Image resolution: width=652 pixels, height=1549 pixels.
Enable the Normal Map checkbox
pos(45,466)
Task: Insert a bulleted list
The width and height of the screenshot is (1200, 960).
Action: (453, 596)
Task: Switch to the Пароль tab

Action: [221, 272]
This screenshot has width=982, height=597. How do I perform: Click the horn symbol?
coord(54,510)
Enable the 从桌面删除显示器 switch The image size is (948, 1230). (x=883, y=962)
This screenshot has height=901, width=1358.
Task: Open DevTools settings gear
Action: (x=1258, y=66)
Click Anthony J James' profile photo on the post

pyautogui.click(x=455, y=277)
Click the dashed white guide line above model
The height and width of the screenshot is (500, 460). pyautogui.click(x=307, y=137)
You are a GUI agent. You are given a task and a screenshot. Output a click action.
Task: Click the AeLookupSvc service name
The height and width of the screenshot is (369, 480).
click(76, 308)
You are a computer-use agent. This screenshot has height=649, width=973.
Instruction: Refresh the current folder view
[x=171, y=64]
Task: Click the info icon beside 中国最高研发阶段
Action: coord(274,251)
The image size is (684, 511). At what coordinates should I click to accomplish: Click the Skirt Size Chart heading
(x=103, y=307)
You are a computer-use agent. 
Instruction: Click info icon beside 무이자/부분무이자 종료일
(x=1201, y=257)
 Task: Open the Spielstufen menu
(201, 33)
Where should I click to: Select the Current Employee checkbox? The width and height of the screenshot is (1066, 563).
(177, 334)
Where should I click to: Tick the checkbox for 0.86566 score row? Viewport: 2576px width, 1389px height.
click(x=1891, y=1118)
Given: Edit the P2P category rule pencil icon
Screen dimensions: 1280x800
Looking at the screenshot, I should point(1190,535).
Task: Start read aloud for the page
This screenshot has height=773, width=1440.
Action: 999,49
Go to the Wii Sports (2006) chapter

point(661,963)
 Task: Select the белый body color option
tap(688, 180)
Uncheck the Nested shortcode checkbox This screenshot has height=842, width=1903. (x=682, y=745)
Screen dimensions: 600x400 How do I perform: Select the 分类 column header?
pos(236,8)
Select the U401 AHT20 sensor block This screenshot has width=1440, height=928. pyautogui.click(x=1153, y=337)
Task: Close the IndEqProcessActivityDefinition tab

-=-=-

**Exercise goal**. Restate every entry word for word.

**Exercise solution**.
Image resolution: width=652 pixels, height=1549 pixels.
Enable the Normal Map checkbox
pos(45,466)
Task: Insert a bulleted list
The width and height of the screenshot is (1200, 960).
Action: (453, 596)
Task: Switch to the Пароль tab

Action: [221, 272]
This screenshot has width=982, height=597. How do I perform: Click the horn symbol?
coord(54,510)
Enable the 从桌面删除显示器 switch The image size is (948, 1230). (x=883, y=962)
This screenshot has height=901, width=1358.
Task: Open DevTools settings gear
Action: (x=1258, y=66)
Click Anthony J James' profile photo on the post

pyautogui.click(x=455, y=277)
Click the dashed white guide line above model
The height and width of the screenshot is (500, 460). pyautogui.click(x=307, y=137)
You are a GUI agent. You are given a task and a screenshot. Output a click action.
Task: Click the AeLookupSvc service name
The height and width of the screenshot is (369, 480).
click(76, 308)
You are a computer-use agent. This screenshot has height=649, width=973.
Instruction: Refresh the current folder view
[x=171, y=64]
Task: Click the info icon beside 中国最高研发阶段
Action: coord(274,251)
The image size is (684, 511). At what coordinates should I click to accomplish: Click the Skirt Size Chart heading
(x=103, y=307)
You are a computer-use agent. 
Instruction: Click info icon beside 무이자/부분무이자 종료일
(x=1201, y=257)
 Task: Open the Spielstufen menu
(201, 33)
Where should I click to: Select the Current Employee checkbox? The width and height of the screenshot is (1066, 563).
(177, 334)
Where should I click to: Tick the checkbox for 0.86566 score row? Viewport: 2576px width, 1389px height.
click(x=1891, y=1118)
Given: Edit the P2P category rule pencil icon
Screen dimensions: 1280x800
Looking at the screenshot, I should point(1190,535).
Task: Start read aloud for the page
This screenshot has height=773, width=1440.
Action: 999,49
Go to the Wii Sports (2006) chapter

point(661,963)
 Task: Select the белый body color option
tap(688, 180)
Uncheck the Nested shortcode checkbox This screenshot has height=842, width=1903. (x=682, y=745)
Screen dimensions: 600x400 How do I perform: Select the 分类 column header?
pos(236,8)
Select the U401 AHT20 sensor block This screenshot has width=1440, height=928. pyautogui.click(x=1153, y=337)
Task: Close the IndEqProcessActivityDefinition tab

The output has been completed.